Well apparently the answer is ..Probably
It is never fashionable to highlight the positive role that the European Union plays in setting the regulatory framework for business and personal rights however, a recent report from the directorate general for internal policies (entitled Fighting cyber crime and protecting privacy in the cloud), highlights serious concerns over the safeguarding of cloud-based data from European companies and citizens in a multi-jurisdictional framework.
The report accepts that cloud computing is making data processing global but warns that “jurisdiction still matters”. It said: “Where the infrastructure underpinning cloud computing (i.e. data centres) is located, and the legal framework that cloud service providers are subject to are key issues.”
This is particularly so with regard to the US, home of many large technology companies and cloud computing providers, and two specific pieces of legislation, the US Patriot Act and the US Foreign Intelligence Surveillance Amendment Act (FISAA) of 2008.
The report believes both acts give rise to conflicts in the relationships between states and companies.
“Major cloud providers are transnational companies subject to conflicts of international public law,” the report states.
“Which law they choose to obey will be governed by the penalties applicable and exigencies of the situation, and in practice the predominant allegiances of the company management.”
Those allegiances are likely to be sorely tested by the scope of FISAA, which essentially authorises the mass-surveillance of foreigners outside US territory whose data is within range of US jurisdiction, including data accessible in US clouds.
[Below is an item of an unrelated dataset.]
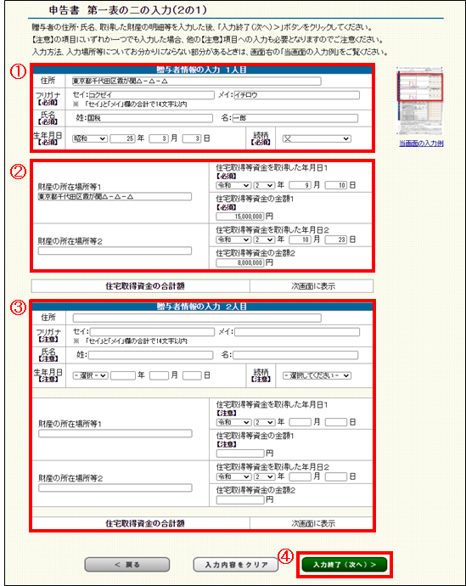Click donor 1 empty 財産の所在場所等2 field
Image resolution: width=466 pixels, height=586 pixels.
coord(115,251)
The question that needs to be addressed is whether EU-based businesses and citizens should be prepared to gamble the integrity, security and privacy of their data against the loyalties of managers of US-based companies.
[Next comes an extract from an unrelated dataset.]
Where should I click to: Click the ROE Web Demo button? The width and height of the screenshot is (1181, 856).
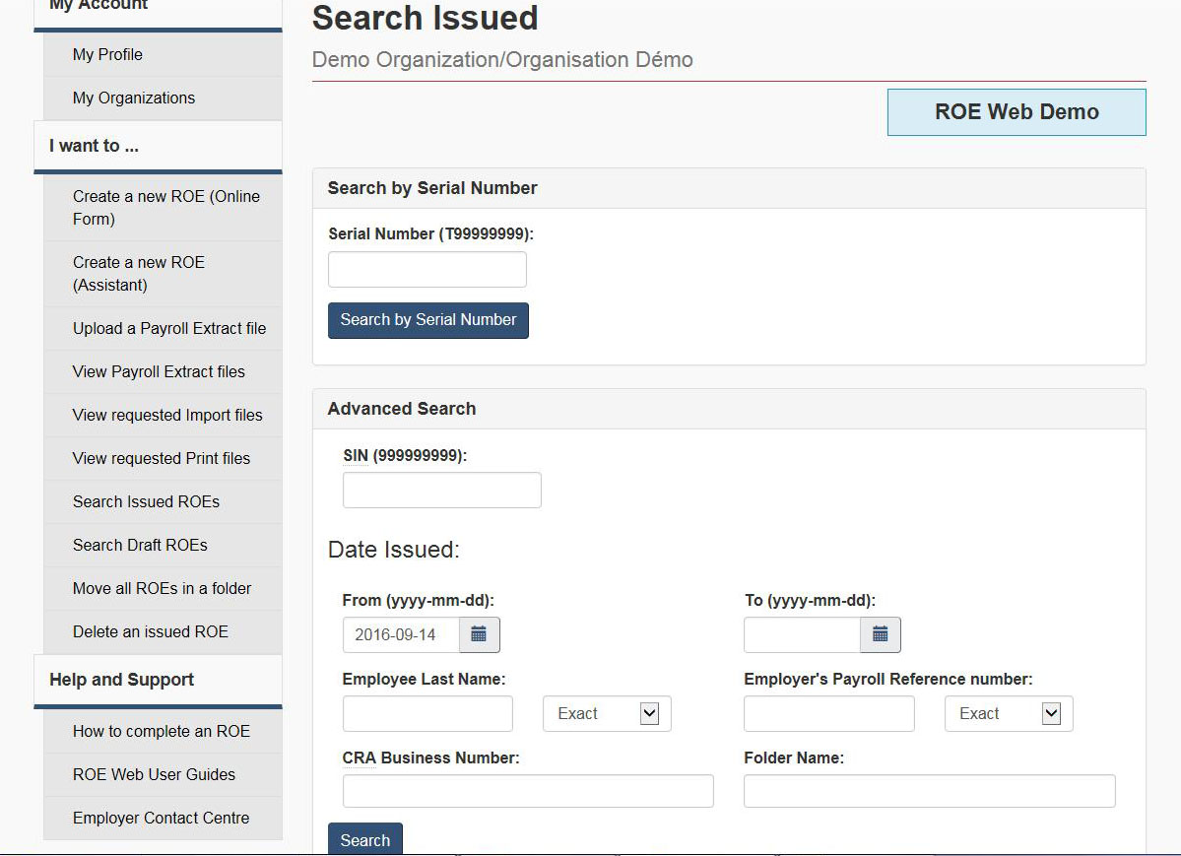point(1015,111)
The report warns that cloud computing breaks the 40-year-old model for international data transfers because once data is transferred into a cloud “sovereignty is surrendered” and it advocates the use of prominent warnings concerning the dangers of cloud data being exported to US jurisdiction.
It's a concern EU businesses should heed very carefully if they don't want to put their data at risk from being accessed on by US authorities. For those already ‘in the cloud', the report represents an opportune moment to ask what country their cloud provider is storing their data in.
Many cloud providers are global operations, which leave them (and their customers' data) vulnerable to surveillance from the authorities in the US and other jurisdictions.
One way for UK businesses to ensure their data is safe and not being snooped on by the US or any other country's authorities is to choose a cloud provider with a geographically diverse cloud platform spread across the EU. A EU company can at least give the comfort of being able to visit the data centre and gain an understanding of where their data lives. There is also scope for CIO's to insist on an audit of the storage facility and security arrangements in place to protect data.
Until the US authorities change or amend the Patriot Act and FISAA, the only way businesses in the EU can begin to guarantee their most critical asset is to stay outside the jurisdiction of the US authorities.